Baltimore City State’s Attorney Marilyn J. Mosby announced Tuesday that her office will stop prosecuting marijuana possession cases, citing a “lack of a demonstrable public safety benefit.”
“We need to get serious about prioritizing what actually makes us safe and no one who is serious about public safety can honestly say that spending resources to jail people for marijuana use is a smart way to use our limited time and money,” Mosby said in a statement.
Mosby said that the policy was effective immediately and that if police arrest someone for “simple possession” that person will be released without charges.
Interim Baltimore Police Commissioner Gary Tuggle said officers will not be given new orders in light of Mosby’s policy.
“Baltimore Police will continue to make arrests for illegal marijuana possession unless and until the state legislature changes the law regarding marijuana possession,” Tuggle said in a statement.
Mosby’s new policy continues to allow for the prosecution of distribution cases, but all first-time felony possession with intent to distribute defendants will be referred to diversion, according to a media release. Mosby also plans to vacate nearly 5,000 convictions dating to 2011 and to introduce legislation making it easier for prosecutors to vacate certain convictions.
“I think it is a really significant move, and it is in some sense putting her money where her mouth is in terms of making substantial changes in how we treat these kinds of low-level crimes and realizing the impact they have on people who get criminal convictions,” said David Jaros, a professor at the University of Baltimore School of Law. “Society is moving beyond criminalization for marijuana and it is a progressive prosecutor who recognizes that.”

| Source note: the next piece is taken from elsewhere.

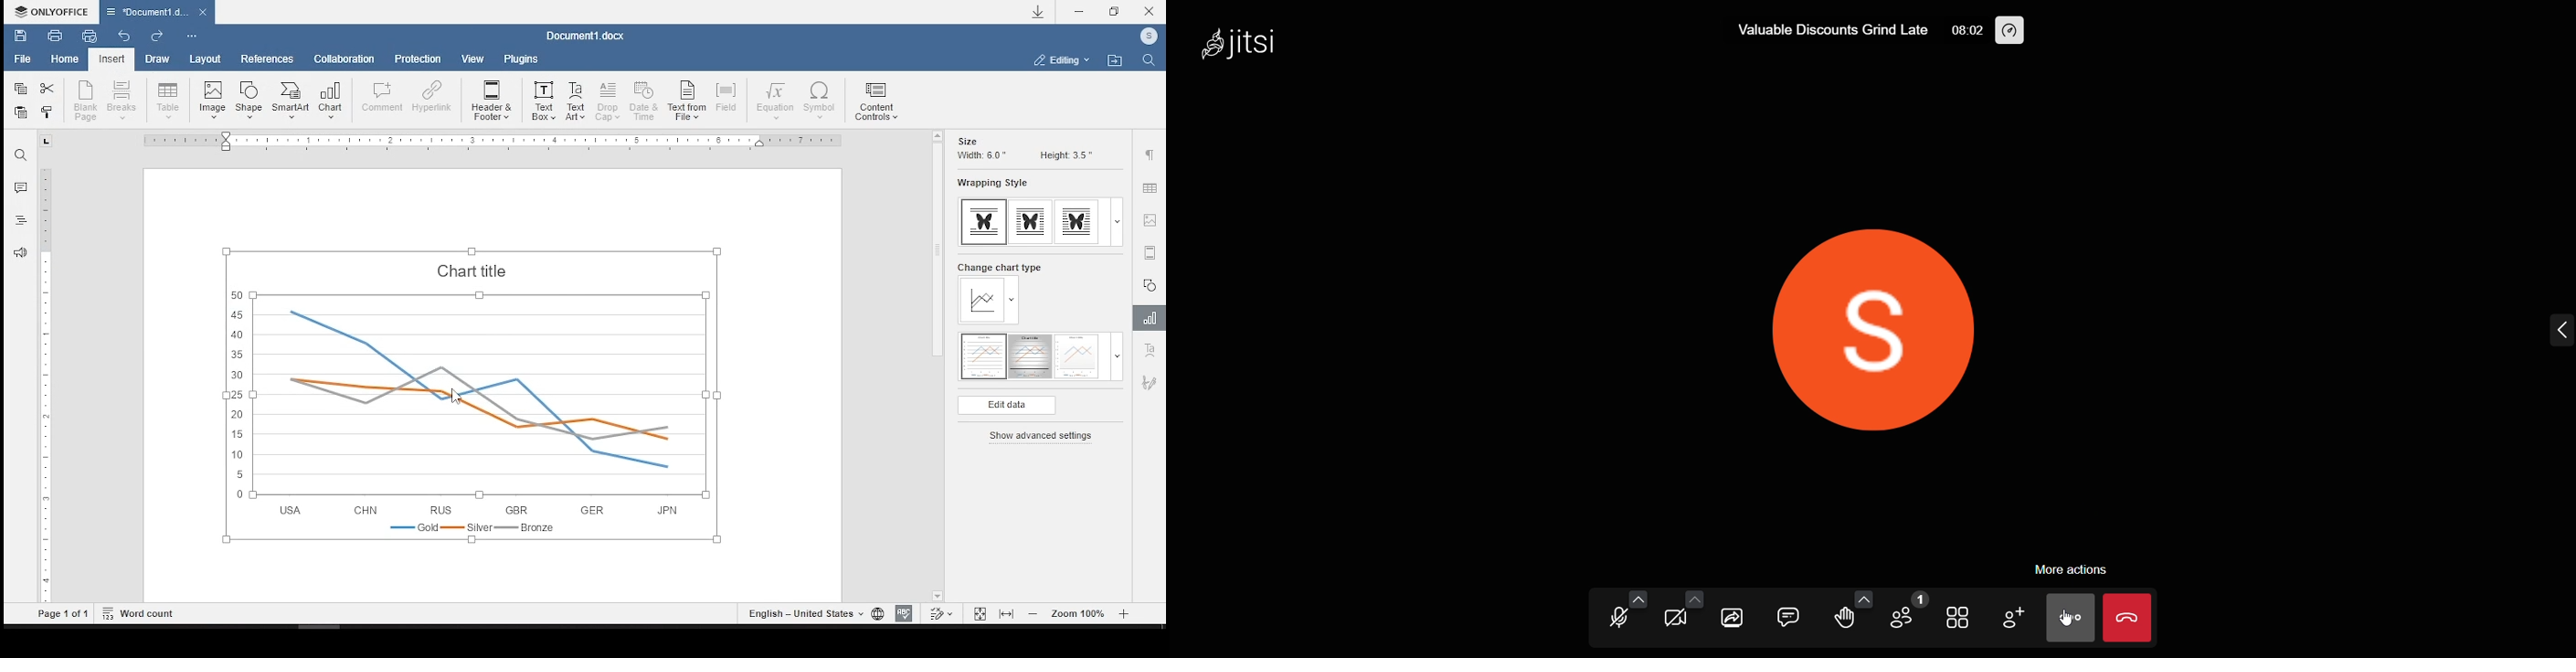 This screenshot has height=672, width=2576. Describe the element at coordinates (124, 100) in the screenshot. I see `insert page break` at that location.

Maryland Public Defender Paul B. DeWolfe said he hopes other jurisdictions follow Baltimore’s lead on possession cases.
“Simple possession of marijuana has never been where Baltimore’s public safety issues lie, yet significant resources have been spent on arresting, prosecuting and sentencing individuals based solely on these allegations,” DeWolfe said.
The General Assembly has taken some steps to decriminalize marijuana possession, including making possession under a certain amount chargeable by civil citation. Legalization bills have returned to the legislature in 2019.
Del. David Moon, D-Montgomery, praised Mosby’s decision Tuesday and said he hoped it sends a signal to other politicians.
“I’m glad to see it and I hope other county state’s attorneys will follow suit,” said Moon, sponsor of a legalization bill this session.
Moon said that similar steps were taken in other jurisdictions before statewide legalization and that he hopes Mosby’s announcement is an encouraging sign for Maryland.
Sen. Robert “Bobby” Zirkin, D-Baltimore County and chairman of the Senate Judicial Proceedings Committee, said he supports Mosby’s policy, which aligns with legislative changes he has pushed for in the past.
“I think the writing is on the wall that at some point in the future, Maryland will … have the opportunity to go forward into the area of recreational use,” Zirkin said. “In the meantime, I don’t think police and law enforcement should be wasting their time on this.”
Mosby said jailing individuals for marijuana possession was “a vast and ongoing moral failure” and said the enforcement of marijuana laws particularly hurt black residents.
“The statistics are damning when it comes to the disproportionate impact that the ‘War on Drugs’ has had on communities of color,” Mosby said.
Baltimore Public Defender Kirsten Getty Downs praised Mosby’s decision.
“We share the State’s Attorney’s concerns about the harm caused by prosecuting marijuana possession, including the disparities in enforcement,” she said. “In Baltimore and around the country, marijuana use has never been unique to a particular race or economic class, and yet arrests and prosecutions for marijuana possession have always targeted low-income people of color.”
At the press conference announcing the new policy, ACLU of Maryland Executive Director Dana Vickers Shelley said marijuana laws have been used as tools for profiling and lead to higher arrest rates for people of color.
“We urge the Baltimore Police Department to take heed of this policy for change, to stop arresting people for marijuana possession and to focus on helping our communities become safer,” she said.
Michael Pinard, a professor at the University of Maryland Francis King Carey School of Law, said the policy is a “course correction for decades of really racialized prosecution of minor drug offenses” that has lasting consequences for individuals and families in Baltimore.
“I do think this recognizes the true weight of a criminal conviction and that’s something that we should be really cognizant of: How long should a punishment last?” Pinard said.
Moon said a marijuana conviction can make it hard for people to secure jobs, housing and education, making the punishment disproportionate to the offense.
“At a minimum, this would certainly help people not have to answer that they’ve been convicted of a crime,” he said.
Paul Armentano, deputy director for the National Organization for the Reform of Marijuana Laws, praised Mosby’s decision in a news release Tuesday.
“Branding individuals — many of whom are at an age when they are just beginning their professional careers — as lifelong criminals for minor marijuana possession offenses results in a litany of lost opportunities including the potential loss of employment, housing, professional licensing and student aid, and serves no legitimate societal purpose,” he said.